Sunday's voting was smooth with long, orderly lines around pro-opposition neighbourhoods of the capital Caracas, where walls were plastered with the candidates' posters. Young activists rode motorbikes exhorting voters to head to the polls.
Chavez strongholds were largely devoid of opposition propaganda, however, and state TV gleefully broadcast images of some semi-deserted polling centres with just one or two voters.
Reading a newspaper in a sunny square deep in the pro-government January 23 area on hills above Chavez's presidential palace, 66-year-old retired pharmacy assistant Ramon Paraera said no one would beat the president.
Chavez is helping the people. He's with the people, not the bourgeoisie, he said, sitting below a mural of revolutionary heroes including Ernesto Che Guevara.
Peru's conservative Nobel literature laureate Mario Vargas Llosa praised the coalition for transcending the mediocre, divided opposition of Venezuela's past and avoiding cannibalism during the primary - in contrast to the U.S. Republican race going on to the north.

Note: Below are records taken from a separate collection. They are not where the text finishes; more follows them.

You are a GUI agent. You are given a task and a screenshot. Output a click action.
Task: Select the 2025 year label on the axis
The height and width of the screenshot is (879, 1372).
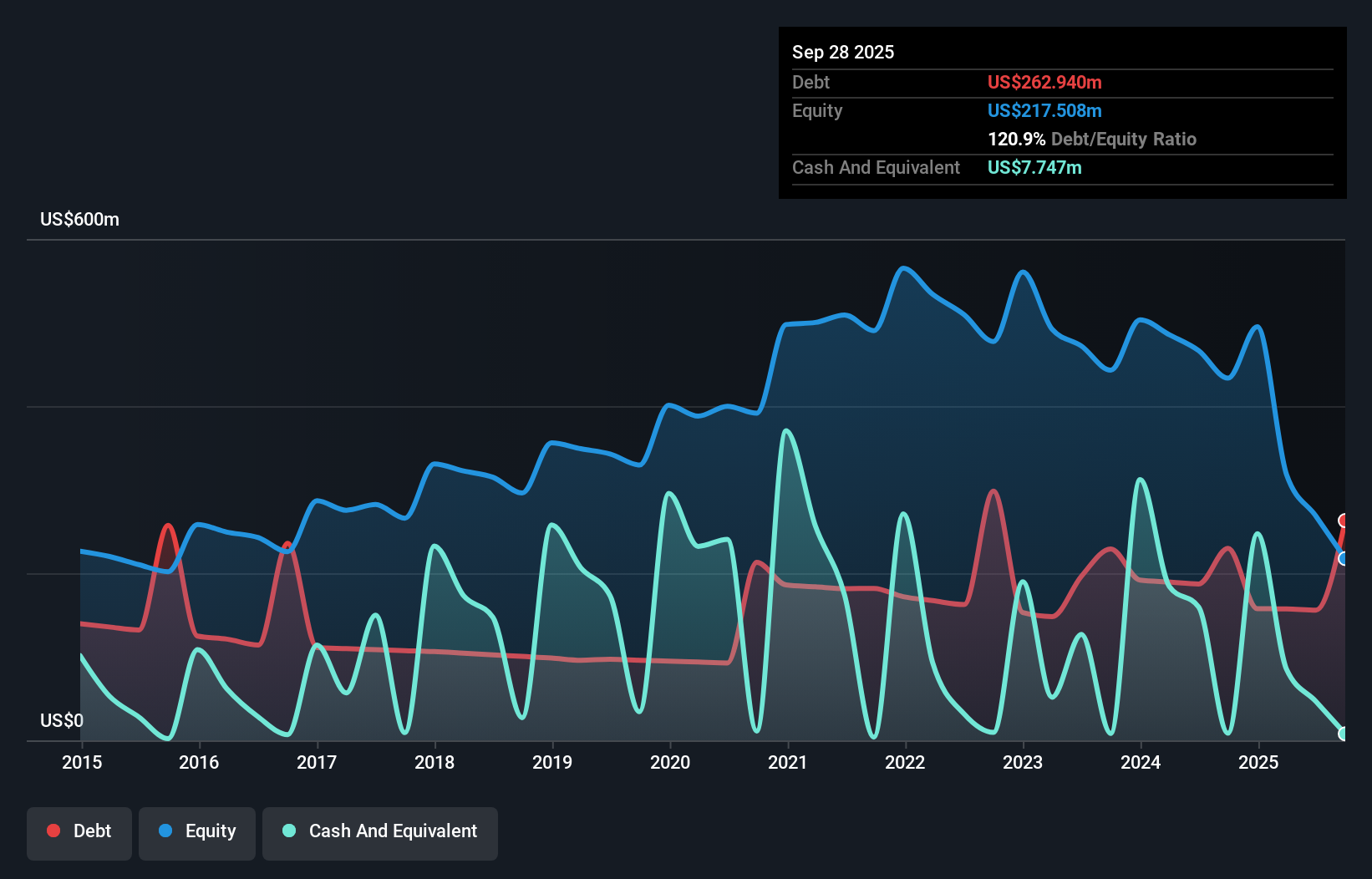click(x=1260, y=763)
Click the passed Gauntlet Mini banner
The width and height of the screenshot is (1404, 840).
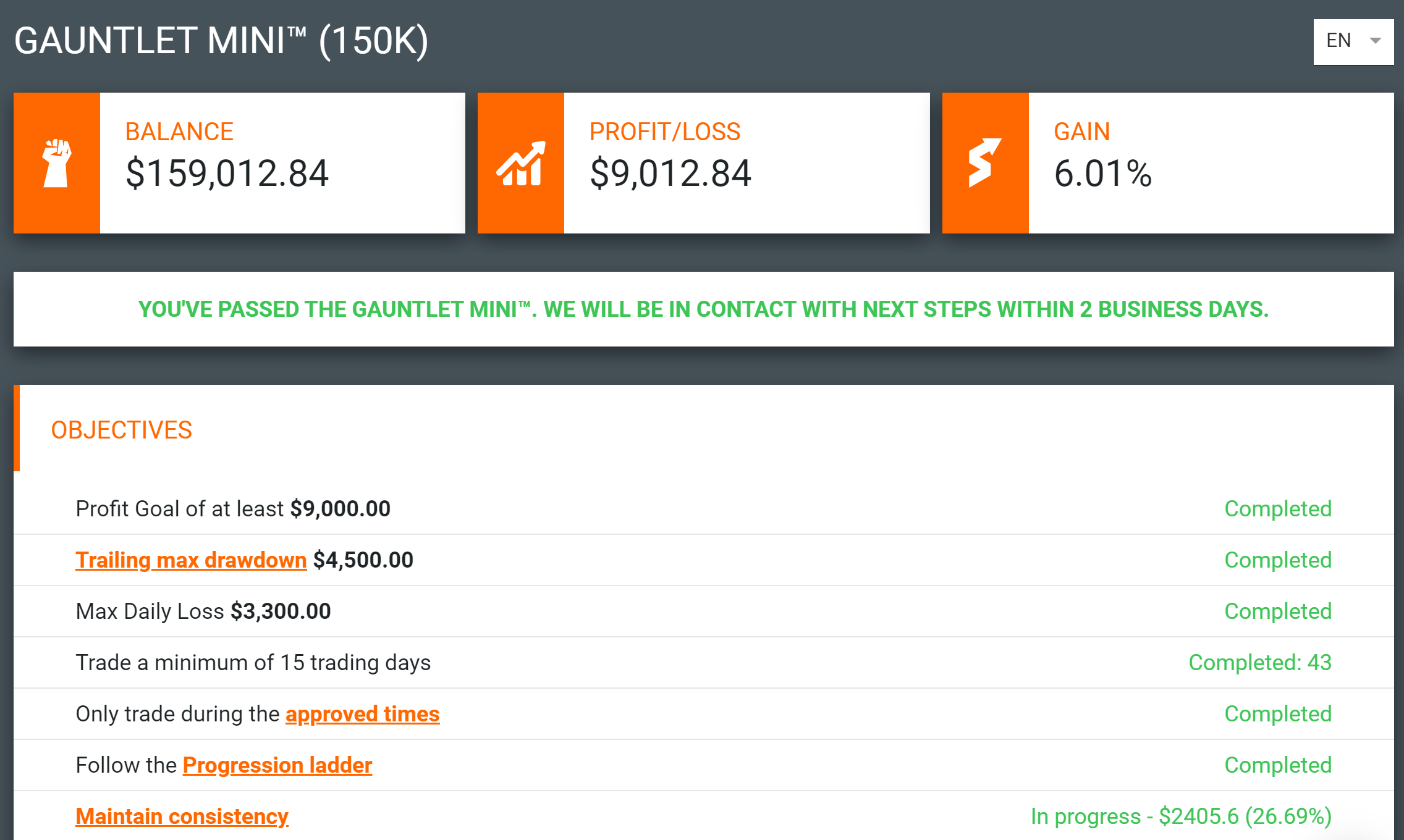[703, 309]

Who says there can't be a Venezuelan spring? he wrote.
At stake is control of the biggest crude reserves in the world and state oil company PDVSA, which despite declining output still sends more than three-quarters of a million barrels a day to the United States and about half a million to China.
Chavez has nationalized almost all Venezuela's oil industry over the years, kicking out U.S. majors and putting PDVSA in charge of multibillion dollar projects. The opposition deny government allegations they plan to privatize the company.
Never out of the spotlight for long, Chavez attended a rally on Sunday to celebrate the 198th anniversary of the Batalla de La Victoria (Battle of Victory) there against Spanish forces.
Following cancer surgery last year, Chavez seems to be continuing to recover and is making ever longer TV appearances, including a record speech last month of nearly 10 hours.
We cannot let Venezuela lose its independence, said Chavez, who often mocks his political foes as U.S. stooges and sell-outs. Especially not after these 13 years of battle.
The former soldier pledges more socialism for Venezuela if he wins re-election, while the opposition are stressing their commitment to addressing Venezuelans' non-ideological concerns -- crime, unemployment and social services.